Fig. 5: Feature analysis via SHAP.
figure 5

a Summary plot of the feature based on the extra trees model using SHAP. b Feature importance ranking histogram based on the extra-trees model using SHAP.

Post-hoc DFT calculation

DFT is employed to uncover the detailed intermolecular interactions of the champion system (DMSO+cacein+PbBr2) on MAPbI3 surface (Fig. 6a, b) presuming an adsorption model with molecular adsorbates. In addition, a H2O molecule is introduced to the molecule-modified perovskite supercell surface system (Fig. 6c, d) to better understand the aqueous influence on the halide perovskite surface structure and optoelectronic properties. The calculation identifies the co-existence of anion···π, halide bond and hydrogen bond molecular interactions to stabilize the overall molecule-perovskite interfacial structure (Fig. 6e). The calcein molecule displays a hydrogen bond of 4.65 Å with the perovskite surface lead species, and an anion···π interaction between the DMSO molecule and the perovskite surface iodine species at a distance of 4.27 Å; additionally, a hydrogen bond of 3.90 Å forms between the calcein adsorbate (hydroxyl hydrogen) and perovskite surface (iodine). Moreover, DMSO forms a hydrogen bond of 3.27 Å with the perovskite surface; PbBr2 demonstrates a halogen bond of 3.64 Å with the perovskite surfaces iodine, and a hydrogen bond of 4.42 Å with the calcein molecule. It is noteworthy that the H2O molecule does not disrupt the structure integrity of the interfacial perovskite surface system; this is attributed to the presence of complex intermolecular bonding among the organic molecules in addition to the adsorbate···adsorbent interactions, which form a compact self-assembled multilayer37 to prevent direct damage to the perovskite system by water molecules.

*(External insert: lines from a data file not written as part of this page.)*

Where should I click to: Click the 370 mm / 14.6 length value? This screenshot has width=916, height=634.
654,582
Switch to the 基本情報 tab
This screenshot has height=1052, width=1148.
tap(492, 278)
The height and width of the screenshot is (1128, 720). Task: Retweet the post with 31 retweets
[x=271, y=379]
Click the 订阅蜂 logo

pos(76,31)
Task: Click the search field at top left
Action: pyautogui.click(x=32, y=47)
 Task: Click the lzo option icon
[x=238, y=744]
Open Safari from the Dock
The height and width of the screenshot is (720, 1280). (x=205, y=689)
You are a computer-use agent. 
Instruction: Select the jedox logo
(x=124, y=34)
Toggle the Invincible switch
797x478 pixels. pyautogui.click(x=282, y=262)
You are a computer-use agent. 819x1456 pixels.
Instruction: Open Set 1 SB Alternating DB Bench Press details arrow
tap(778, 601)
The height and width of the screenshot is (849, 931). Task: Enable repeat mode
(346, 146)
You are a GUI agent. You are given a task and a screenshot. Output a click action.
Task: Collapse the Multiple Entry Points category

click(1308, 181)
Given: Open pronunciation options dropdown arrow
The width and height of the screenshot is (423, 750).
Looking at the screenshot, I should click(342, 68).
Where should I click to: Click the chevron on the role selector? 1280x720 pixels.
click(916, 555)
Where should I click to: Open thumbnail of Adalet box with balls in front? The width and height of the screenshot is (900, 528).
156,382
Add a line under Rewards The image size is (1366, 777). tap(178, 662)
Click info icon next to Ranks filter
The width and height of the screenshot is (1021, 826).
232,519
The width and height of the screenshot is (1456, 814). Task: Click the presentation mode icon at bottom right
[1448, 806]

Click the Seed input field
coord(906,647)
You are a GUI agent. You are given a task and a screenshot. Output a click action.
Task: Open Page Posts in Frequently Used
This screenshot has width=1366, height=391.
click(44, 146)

Fig. 6: Post-hoc DFT calculation (atomic and electronic structures).
figure 6

a, b Unit cell structure of MAPbI3 for supercell surface construction from different viewpoints. c, d Top and side views of the proposed atomic structure of the molecule-perovskite system with multiple surface molecular adsorbates (DMSO, calcein, PbBr2 and H2O) optimized by DFT. A 20 Å vacuum layer is inserted to avoid unnecessary interlayer interactions. e Featured molecular interactions among DMSO, calcein, PbBr2 and H2O, stabilized via anion···π, halide bond and hydrogen bond interactions. f PDOS spectra of the molecule-modified perovskite system. g Simulated UV-vis absorption spectra of the molecule-modified perovskite system and the bare system. h, i Potential profile and work function of the molecule-modified perovskite system and the bare perovskite system.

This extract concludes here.